Merchants should ask what each monthly fee includes. A monthly account fee may be reasonable if transaction pricing is lower or services are valuable. But multiple recurring fees can raise total cost, especially for low-volume businesses.
How can merchants compare payment processor fees?
Merchants can compare payment processor fees by reviewing total monthly cost, not just the advertised rate. Start with recent merchant statements, calculate the effective rate, identify pass-through costs, review processor markup, and add all monthly, gateway, PCI, chargeback, and equipment fees.
The best comparison uses the same processing data for each quote. Ask providers to price a sample month based on your real volume, transaction count, card mix, and payment channels.
Conclusion
Understanding how payment processors make money helps merchants make better decisions about payment acceptance. Processing fees are not just one simple rate.
They are a combination of interchange fees, assessment fees, processor markup, transaction fees, payment gateway fees, account fees, compliance charges, chargeback fees, technology costs, equipment terms, and sometimes revenue-sharing arrangements.
The most important distinction is between pass-through costs and processor revenue. Interchange fees generally go to issuing banks.
Assessment fees generally go to card networks. Processor markup, certain account fees, gateway markups, service charges, and technology fees may create revenue for the processor, merchant services provider, ISO, agent, payment facilitator, or software platform.
No pricing model is perfect for every business. Flat-rate pricing can be simple. Interchange-plus pricing can be transparent. Tiered pricing can be harder to audit. Subscription pricing can work for merchants with enough volume. Embedded payments can improve workflow but may include revenue sharing that affects cost.
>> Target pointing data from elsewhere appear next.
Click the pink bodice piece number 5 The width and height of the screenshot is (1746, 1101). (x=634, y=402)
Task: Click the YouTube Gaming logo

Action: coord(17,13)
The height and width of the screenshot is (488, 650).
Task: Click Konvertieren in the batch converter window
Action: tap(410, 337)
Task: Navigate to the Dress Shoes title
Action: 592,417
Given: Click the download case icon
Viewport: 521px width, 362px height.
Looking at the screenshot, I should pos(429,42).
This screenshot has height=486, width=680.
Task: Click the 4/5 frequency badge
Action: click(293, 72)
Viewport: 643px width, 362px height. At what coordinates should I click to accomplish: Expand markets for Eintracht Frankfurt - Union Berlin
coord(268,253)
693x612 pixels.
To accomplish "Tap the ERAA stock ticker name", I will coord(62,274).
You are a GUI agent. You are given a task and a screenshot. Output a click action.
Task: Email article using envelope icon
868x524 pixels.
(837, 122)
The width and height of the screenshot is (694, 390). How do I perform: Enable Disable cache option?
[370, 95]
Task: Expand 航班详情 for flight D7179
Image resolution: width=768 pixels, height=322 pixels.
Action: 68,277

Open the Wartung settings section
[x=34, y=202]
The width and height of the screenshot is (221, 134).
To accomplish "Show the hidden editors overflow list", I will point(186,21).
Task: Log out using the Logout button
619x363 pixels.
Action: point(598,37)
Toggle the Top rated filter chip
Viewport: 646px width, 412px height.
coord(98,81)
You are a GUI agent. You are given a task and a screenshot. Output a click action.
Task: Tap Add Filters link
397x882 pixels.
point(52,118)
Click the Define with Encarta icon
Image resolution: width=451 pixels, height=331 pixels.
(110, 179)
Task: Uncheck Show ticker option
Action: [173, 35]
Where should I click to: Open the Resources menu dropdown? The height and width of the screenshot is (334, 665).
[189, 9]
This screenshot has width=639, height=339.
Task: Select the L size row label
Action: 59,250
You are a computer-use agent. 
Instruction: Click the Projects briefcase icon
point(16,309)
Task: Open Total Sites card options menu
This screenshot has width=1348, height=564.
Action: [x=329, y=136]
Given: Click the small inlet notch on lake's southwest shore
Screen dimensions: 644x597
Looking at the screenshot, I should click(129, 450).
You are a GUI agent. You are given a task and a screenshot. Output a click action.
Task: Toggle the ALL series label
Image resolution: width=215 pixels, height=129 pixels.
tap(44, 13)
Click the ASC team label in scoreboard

For merchants, the best approach is practical: review statements, calculate effective cost, ask which fees are pass-through, identify processor markup, evaluate technology needs, compare total monthly costs, and read contract terms before signing. Payment processing should support the business, not confuse it.
A processor deserves to earn revenue for reliable transaction routing, security, support, risk management, reporting, and technology. Merchants deserve clear pricing, fair terms, and enough information to understand what they are paying for. When both sides are clear, payment processing becomes easier to manage and easier to evaluate as the business grows.